**WORK INSTRUCTIONS:** Copy each line of the listing below exactly as it appears, keeping every line intact.

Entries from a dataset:
◆ ◆ ◆ ◆ ◆ ◆ ◆

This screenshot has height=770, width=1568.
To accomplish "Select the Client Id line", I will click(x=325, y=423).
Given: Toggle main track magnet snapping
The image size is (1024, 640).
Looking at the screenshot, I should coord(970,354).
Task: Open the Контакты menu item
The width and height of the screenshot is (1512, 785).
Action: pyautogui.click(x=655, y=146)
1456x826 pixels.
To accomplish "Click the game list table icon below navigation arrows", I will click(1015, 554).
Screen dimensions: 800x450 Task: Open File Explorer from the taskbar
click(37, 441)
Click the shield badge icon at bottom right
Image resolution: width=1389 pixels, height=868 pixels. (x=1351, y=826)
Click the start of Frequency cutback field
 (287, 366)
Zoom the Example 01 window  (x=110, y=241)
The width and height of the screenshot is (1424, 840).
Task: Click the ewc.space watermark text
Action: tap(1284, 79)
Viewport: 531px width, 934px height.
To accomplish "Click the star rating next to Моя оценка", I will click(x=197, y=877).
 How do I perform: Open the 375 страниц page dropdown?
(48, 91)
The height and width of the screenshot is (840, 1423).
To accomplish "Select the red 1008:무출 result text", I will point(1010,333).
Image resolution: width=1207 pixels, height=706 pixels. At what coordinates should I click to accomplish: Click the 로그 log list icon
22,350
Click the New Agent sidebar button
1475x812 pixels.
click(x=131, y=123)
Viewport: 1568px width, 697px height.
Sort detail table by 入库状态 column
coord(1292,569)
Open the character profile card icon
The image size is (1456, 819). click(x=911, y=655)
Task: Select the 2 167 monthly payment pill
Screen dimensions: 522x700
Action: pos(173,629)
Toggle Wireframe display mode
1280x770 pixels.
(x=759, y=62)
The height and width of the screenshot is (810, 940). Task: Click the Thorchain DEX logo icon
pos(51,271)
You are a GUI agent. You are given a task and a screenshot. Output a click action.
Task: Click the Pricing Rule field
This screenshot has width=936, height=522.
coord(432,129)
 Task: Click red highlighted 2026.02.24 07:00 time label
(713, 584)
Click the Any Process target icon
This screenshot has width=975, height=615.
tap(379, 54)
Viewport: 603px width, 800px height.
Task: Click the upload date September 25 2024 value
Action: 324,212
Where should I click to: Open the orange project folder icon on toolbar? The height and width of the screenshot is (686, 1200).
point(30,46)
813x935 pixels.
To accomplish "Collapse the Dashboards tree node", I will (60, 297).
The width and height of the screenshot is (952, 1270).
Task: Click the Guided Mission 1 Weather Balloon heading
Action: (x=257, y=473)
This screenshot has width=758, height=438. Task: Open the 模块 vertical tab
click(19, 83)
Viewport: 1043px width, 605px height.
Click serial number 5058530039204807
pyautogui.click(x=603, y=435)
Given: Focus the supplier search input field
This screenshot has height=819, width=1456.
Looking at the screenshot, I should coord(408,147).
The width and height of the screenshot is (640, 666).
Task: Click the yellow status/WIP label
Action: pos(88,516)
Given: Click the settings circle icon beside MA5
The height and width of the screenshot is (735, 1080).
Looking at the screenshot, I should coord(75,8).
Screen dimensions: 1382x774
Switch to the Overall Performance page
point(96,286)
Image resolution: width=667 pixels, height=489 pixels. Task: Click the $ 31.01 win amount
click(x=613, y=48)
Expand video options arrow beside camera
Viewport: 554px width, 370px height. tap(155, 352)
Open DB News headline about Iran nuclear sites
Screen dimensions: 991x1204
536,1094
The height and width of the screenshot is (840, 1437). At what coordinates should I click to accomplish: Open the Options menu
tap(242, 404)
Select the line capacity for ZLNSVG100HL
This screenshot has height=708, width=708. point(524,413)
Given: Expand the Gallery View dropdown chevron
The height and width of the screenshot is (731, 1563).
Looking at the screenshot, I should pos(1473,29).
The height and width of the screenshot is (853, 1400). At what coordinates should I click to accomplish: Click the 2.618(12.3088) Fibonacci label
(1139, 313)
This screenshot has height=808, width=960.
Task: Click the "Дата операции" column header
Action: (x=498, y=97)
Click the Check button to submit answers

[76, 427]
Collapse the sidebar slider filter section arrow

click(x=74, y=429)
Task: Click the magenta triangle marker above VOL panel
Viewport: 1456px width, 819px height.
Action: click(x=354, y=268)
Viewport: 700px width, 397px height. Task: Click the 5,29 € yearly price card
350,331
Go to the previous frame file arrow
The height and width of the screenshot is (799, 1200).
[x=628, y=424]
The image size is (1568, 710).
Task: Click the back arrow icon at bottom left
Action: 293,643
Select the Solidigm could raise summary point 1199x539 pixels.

◆ ◆ ◆ ◆ ◆ ◆ ◆

**ANSWER TO THIS PROBLEM:**
This screenshot has height=770, width=1568.
To accomplish "Select the Client Id line", I will click(x=325, y=423).
Given: Toggle main track magnet snapping
The image size is (1024, 640).
Looking at the screenshot, I should coord(970,354).
Task: Open the Контакты menu item
The width and height of the screenshot is (1512, 785).
Action: pyautogui.click(x=655, y=146)
1456x826 pixels.
To accomplish "Click the game list table icon below navigation arrows", I will click(1015, 554).
Screen dimensions: 800x450 Task: Open File Explorer from the taskbar
click(37, 441)
Click the shield badge icon at bottom right
Image resolution: width=1389 pixels, height=868 pixels. (x=1351, y=826)
Click the start of Frequency cutback field
 (287, 366)
Zoom the Example 01 window  (x=110, y=241)
The width and height of the screenshot is (1424, 840).
Task: Click the ewc.space watermark text
Action: tap(1284, 79)
Viewport: 531px width, 934px height.
To accomplish "Click the star rating next to Моя оценка", I will click(x=197, y=877).
 How do I perform: Open the 375 страниц page dropdown?
(48, 91)
The height and width of the screenshot is (840, 1423).
To accomplish "Select the red 1008:무출 result text", I will point(1010,333).
Image resolution: width=1207 pixels, height=706 pixels. At what coordinates should I click to accomplish: Click the 로그 log list icon
22,350
Click the New Agent sidebar button
1475x812 pixels.
click(x=131, y=123)
Viewport: 1568px width, 697px height.
Sort detail table by 入库状态 column
coord(1292,569)
Open the character profile card icon
The image size is (1456, 819). click(x=911, y=655)
Task: Select the 2 167 monthly payment pill
Screen dimensions: 522x700
Action: pos(173,629)
Toggle Wireframe display mode
1280x770 pixels.
(x=759, y=62)
The height and width of the screenshot is (810, 940). Task: Click the Thorchain DEX logo icon
pos(51,271)
You are a GUI agent. You are given a task and a screenshot. Output a click action.
Task: Click the Pricing Rule field
This screenshot has width=936, height=522.
coord(432,129)
 Task: Click red highlighted 2026.02.24 07:00 time label
(713, 584)
Click the Any Process target icon
This screenshot has width=975, height=615.
tap(379, 54)
Viewport: 603px width, 800px height.
Task: Click the upload date September 25 2024 value
Action: 324,212
Where should I click to: Open the orange project folder icon on toolbar? The height and width of the screenshot is (686, 1200).
point(30,46)
813x935 pixels.
To accomplish "Collapse the Dashboards tree node", I will (60, 297).
The width and height of the screenshot is (952, 1270).
Task: Click the Guided Mission 1 Weather Balloon heading
Action: (x=257, y=473)
This screenshot has width=758, height=438. Task: Open the 模块 vertical tab
click(19, 83)
Viewport: 1043px width, 605px height.
Click serial number 5058530039204807
pyautogui.click(x=603, y=435)
Given: Focus the supplier search input field
This screenshot has height=819, width=1456.
Looking at the screenshot, I should coord(408,147).
The width and height of the screenshot is (640, 666).
Task: Click the yellow status/WIP label
Action: pos(88,516)
Given: Click the settings circle icon beside MA5
The height and width of the screenshot is (735, 1080).
Looking at the screenshot, I should coord(75,8).
Screen dimensions: 1382x774
Switch to the Overall Performance page
point(96,286)
Image resolution: width=667 pixels, height=489 pixels. Task: Click the $ 31.01 win amount
click(x=613, y=48)
Expand video options arrow beside camera
Viewport: 554px width, 370px height. tap(155, 352)
Open DB News headline about Iran nuclear sites
Screen dimensions: 991x1204
536,1094
The height and width of the screenshot is (840, 1437). At what coordinates should I click to accomplish: Open the Options menu
tap(242, 404)
Select the line capacity for ZLNSVG100HL
This screenshot has height=708, width=708. point(524,413)
Given: Expand the Gallery View dropdown chevron
The height and width of the screenshot is (731, 1563).
Looking at the screenshot, I should pos(1473,29).
The height and width of the screenshot is (853, 1400). At what coordinates should I click to accomplish: Click the 2.618(12.3088) Fibonacci label
(1139, 313)
This screenshot has height=808, width=960.
Task: Click the "Дата операции" column header
Action: (x=498, y=97)
Click the Check button to submit answers

[76, 427]
Collapse the sidebar slider filter section arrow

click(x=74, y=429)
Task: Click the magenta triangle marker above VOL panel
Viewport: 1456px width, 819px height.
Action: click(x=354, y=268)
Viewport: 700px width, 397px height. Task: Click the 5,29 € yearly price card
350,331
Go to the previous frame file arrow
The height and width of the screenshot is (799, 1200).
[x=628, y=424]
The image size is (1568, 710).
Task: Click the back arrow icon at bottom left
Action: 293,643
Select the Solidigm could raise summary point 1199x539 pixels.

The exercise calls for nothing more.